DoS in Brave browser for iOS

## Summary: Attacker could initiate DoS during page loading. ## Products affected: 1.6 (18.05.17.13) Device iPhone 6s (iOS 11.3.1) ## Steps To Reproduce: PoC: ```html <body> <script> let o = document.body.appendChild(document.createElement('object')); // application/json or application/pdf are valid values too o.type = 'text/html' // <-- triggers DoS </script> </body> ``` The problem is the way Brave handles `<object>` tag with specific `type` attribute's values. Looks like unsupported mimeTypes or non-string values don't trigger crash, so I assume, that only valid mimeTypes could be used.

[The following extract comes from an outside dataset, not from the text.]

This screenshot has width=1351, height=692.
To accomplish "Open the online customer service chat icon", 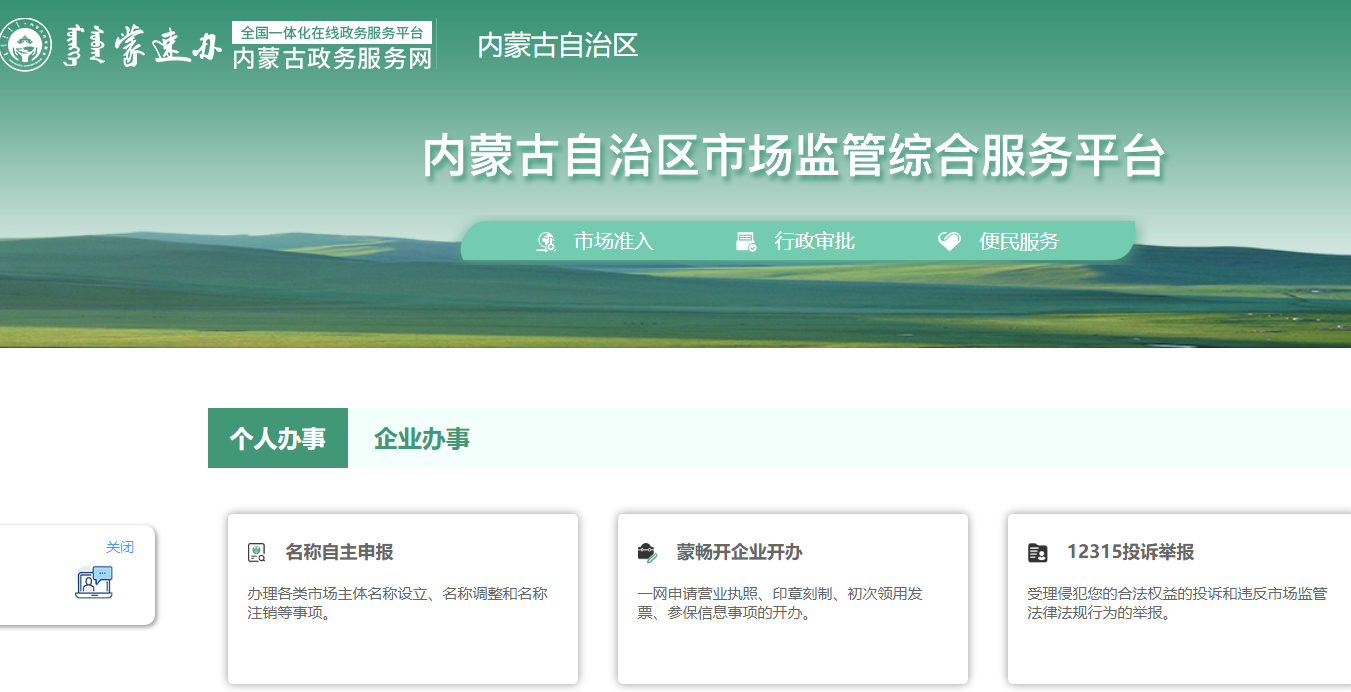I will pos(94,583).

Image mimeTypes don't trigger DoS. ## Supporting Material/References: As I understood, Brave browser for iOS is a fork of Mozilla Firefox for iOS. Firefox isn't vulnerable, what makes this bug eligible. Crash log attached. Screencast attached. ## Impact The first page loaded after the browser crash is the crashed page. The PoC is immediate and doesn't require any additional interaction, so it could make browser broken, until the tab will be closed in offline. > I suggest remembering the crashed page and ignoring it during browser opening. Probably, it could make all DoS attacks less dangerous. > I'm not sure that the trick with tab closing in offline is obvious for most users.